If I have a table with an autonumber as primary key which I would
depoplulate and then repoplulate by appending from another table with
the same structure, will it always work? i.e, record 1 autonumber =
1, record 2 autonumber = 2... etc. It works in my testing, but it
doesn't seem like it should, or that I should count on it, nor does it
seem like a good practice.

For example, if there are 25 (1-25) retailers in tRetailer and if I
"Delete * FROM tRetailer", I know that if I manually entered another
retailer the next Autonumber would be 26.

However, if I append from the other table, my test indicated that it
will accept 1,2,3... ("INSERT INTO tRetailer SELECT tNewRetailer.*
FROM tNewRetailer"

***

Interestingly, and this seems like an anomaly, when the autonumber was
not a primary key, in a test I ran the same append twice.
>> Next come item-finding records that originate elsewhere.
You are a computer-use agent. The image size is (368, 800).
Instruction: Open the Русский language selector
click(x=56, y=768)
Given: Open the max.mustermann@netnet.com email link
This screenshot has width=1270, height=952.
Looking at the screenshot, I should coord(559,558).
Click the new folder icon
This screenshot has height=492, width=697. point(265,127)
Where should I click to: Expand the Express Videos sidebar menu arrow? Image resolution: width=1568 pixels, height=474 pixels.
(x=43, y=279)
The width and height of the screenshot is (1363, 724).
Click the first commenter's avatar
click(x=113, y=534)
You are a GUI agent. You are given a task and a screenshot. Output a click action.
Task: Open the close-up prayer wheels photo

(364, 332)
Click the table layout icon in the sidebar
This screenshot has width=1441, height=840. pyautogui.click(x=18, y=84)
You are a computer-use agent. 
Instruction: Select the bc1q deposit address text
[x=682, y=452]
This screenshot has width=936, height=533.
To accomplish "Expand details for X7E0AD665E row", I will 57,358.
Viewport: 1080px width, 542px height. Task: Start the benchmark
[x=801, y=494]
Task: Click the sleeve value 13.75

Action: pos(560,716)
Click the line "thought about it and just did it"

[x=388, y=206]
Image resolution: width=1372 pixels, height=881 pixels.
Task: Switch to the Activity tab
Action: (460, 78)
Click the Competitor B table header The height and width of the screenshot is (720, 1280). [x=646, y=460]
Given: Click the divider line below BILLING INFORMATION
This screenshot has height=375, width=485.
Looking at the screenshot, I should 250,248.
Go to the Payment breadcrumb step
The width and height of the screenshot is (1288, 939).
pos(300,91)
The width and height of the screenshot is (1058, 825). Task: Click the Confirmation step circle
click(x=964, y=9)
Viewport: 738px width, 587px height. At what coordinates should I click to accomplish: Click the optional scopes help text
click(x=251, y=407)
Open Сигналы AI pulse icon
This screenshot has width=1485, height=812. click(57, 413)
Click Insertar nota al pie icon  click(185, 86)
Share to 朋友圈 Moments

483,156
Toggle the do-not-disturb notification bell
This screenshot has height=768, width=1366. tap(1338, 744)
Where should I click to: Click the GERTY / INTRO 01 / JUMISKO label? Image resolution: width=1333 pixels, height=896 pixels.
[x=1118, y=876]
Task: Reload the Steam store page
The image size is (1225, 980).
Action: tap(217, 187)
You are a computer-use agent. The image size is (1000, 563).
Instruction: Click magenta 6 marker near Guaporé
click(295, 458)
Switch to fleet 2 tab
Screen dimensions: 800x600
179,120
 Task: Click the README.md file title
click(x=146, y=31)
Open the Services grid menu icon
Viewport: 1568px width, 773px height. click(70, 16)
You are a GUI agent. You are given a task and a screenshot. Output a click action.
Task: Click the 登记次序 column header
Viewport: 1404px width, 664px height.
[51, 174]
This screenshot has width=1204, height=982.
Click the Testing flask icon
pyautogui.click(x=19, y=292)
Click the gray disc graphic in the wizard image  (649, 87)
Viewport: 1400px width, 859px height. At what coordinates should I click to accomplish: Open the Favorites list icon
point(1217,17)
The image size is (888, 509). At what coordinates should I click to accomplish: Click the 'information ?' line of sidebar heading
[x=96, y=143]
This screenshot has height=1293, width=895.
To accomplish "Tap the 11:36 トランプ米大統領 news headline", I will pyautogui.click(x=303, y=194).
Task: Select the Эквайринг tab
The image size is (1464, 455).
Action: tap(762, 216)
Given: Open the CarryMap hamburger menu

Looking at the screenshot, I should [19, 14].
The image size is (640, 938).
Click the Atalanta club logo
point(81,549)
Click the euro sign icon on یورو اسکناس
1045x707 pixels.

It
populated duplicate numbers into the autonumber field.
 
D

Douglas J. Steele

What you're describing is indeed how Autonumbers work.

The fact that you care about the value of the Autonumber, though, suggests
that you probably shouldn't be using them. Autonumbers exist for one purpose
only: to provide a (practically guaranteed) unique value that can be used as
a primary key. The values 3, 6, 11 serve that purpose just as well as 1, 2,
3. Most of us don't even bother showing the value of the Autonumber field to
our users.

The reason why the Autonumber field that wasn't part of the table's primary
key accepted the same value twice is that Autonumbers are just Long Integers
that get generated. By and of themselves, there's no need for them to be
unique.
 
D

David W. Fenton

The reason why the Autonumber field that wasn't part of the
table's primary key accepted the same value twice is that
Autonumbers are just Long Integers that get generated. By and of
themselves, there's no need for them to be unique.

An Autonumber is a Long Integer field with a special kind of default
value. That is all.

Uniqueness is a function of indexing, not of the Autonumber field.

True, default values will be unique, but without the unique index,
you can't prevent the appending of duplicate values. However, given
that Autonumbers are mostly used for PKs, there is going to be a
unique index to prevent the appending of duplicate values.
 
D

Douglas J. Steele

David W. Fenton said:
An Autonumber is a Long Integer field with a special kind of default
value. That is all.

Uniqueness is a function of indexing, not of the Autonumber field.

True, default values will be unique, but without the unique index,
you can't prevent the appending of duplicate values. However, given
that Autonumbers are mostly used for PKs, there is going to be a
unique index to prevent the appending of duplicate values.

Yup, that's exactly what I was trying to say.